Bootstrapping Hill estimator and tail array sums for regularly varying time series

Abstract

In the extreme value analysis of stationary regularly varying time series, tail array sums form a broad class of statistics suitable to analyze their extremal behavior. This class includes for example, the Hill estimator or estimators of the extremogram and the tail dependence coefficient.

General asymptotic theory for tail array sums has been developed by Rootzén et al. (Ann. Appl. Probab. 8 (1998) 868–885) under mixing conditions and in Kulik et al. (Stochastic Process. Appl. 129 (2019) 4209–4238) for functions of geometrically ergodic Markov chains. A more general framework of cluster functionals is presented in Drees and Rootzén (Ann. Statist. 38 (2010) 2145–2186).
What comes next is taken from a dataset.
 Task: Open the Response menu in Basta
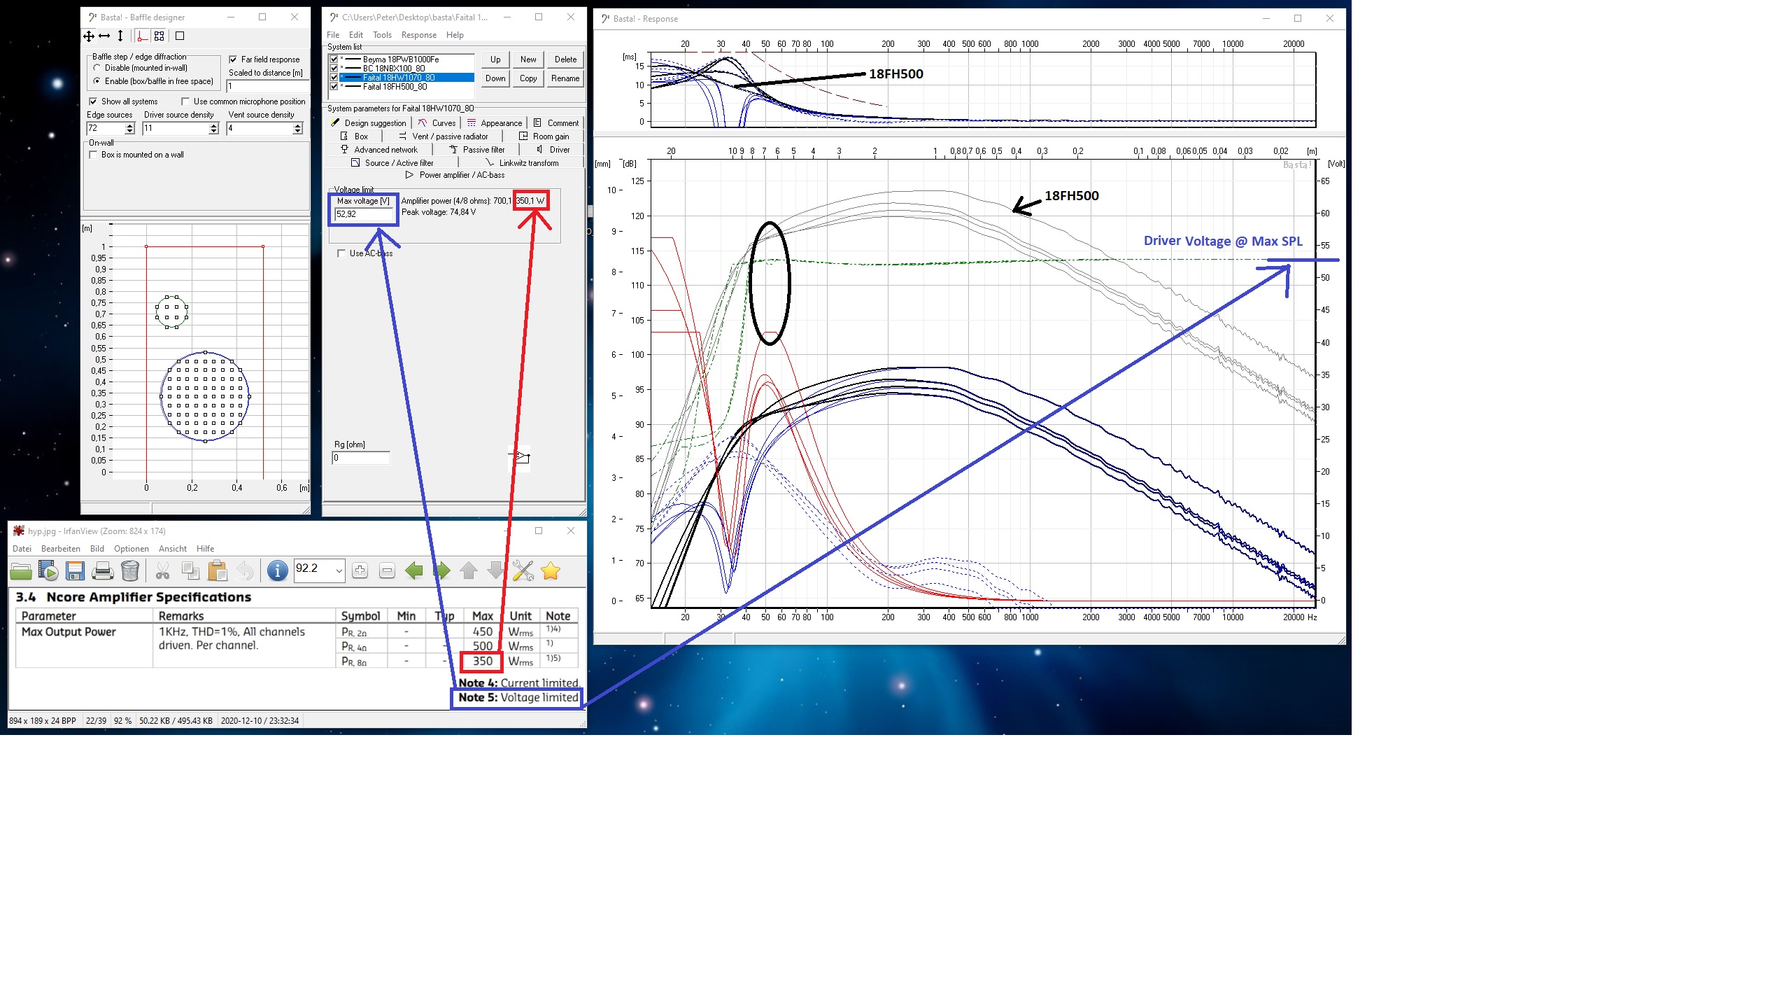click(x=418, y=35)

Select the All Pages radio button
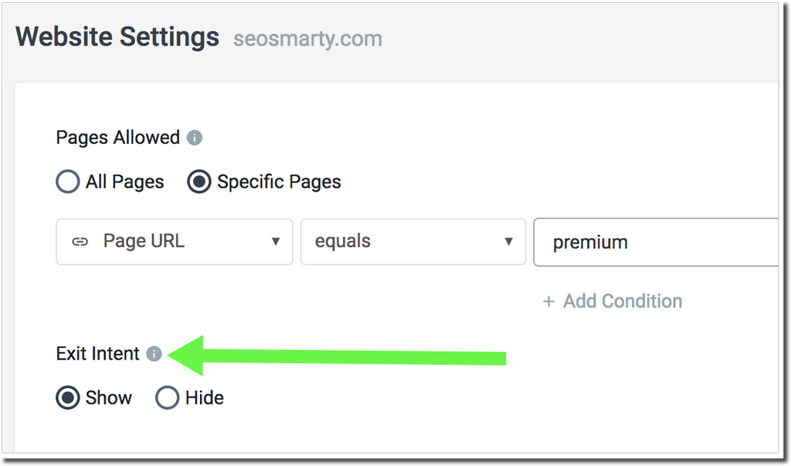(67, 182)
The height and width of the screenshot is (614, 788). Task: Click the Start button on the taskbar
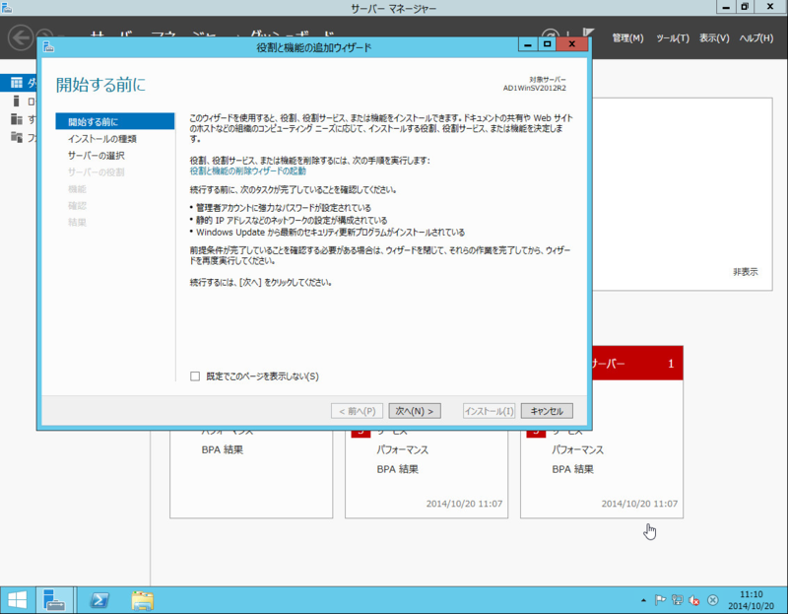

However, the resulting limiting distributions turn out to be very complex and cumbersome to estimate as they usually depend on the whole extremal dependence structure of the time series. Hence, a suitable bootstrap procedure is desired, but available bootstrap consistency results for tail array sums are scarce. In this paper, following Drees (Drees (2015)), we consider a multiplier block bootstrap to estimate the limiting distribution of tail array sums. We prove that, conditionally on the data, an appropriately constructed multiplier block bootstrap statistic converges to the correct limiting distribution. Interestingly, in contrast, it turns out that an apparently natural, but naïve application of the multiplier block bootstrap scheme does not yield the correct limit.

In simulations, we provide numerical evidence of our theoretical findings and illustrate the superiority of the proposed multiplier block bootstrap over some obvious competitors. The proposed bootstrap scheme proves to be computationally efficient in comparison to other approaches.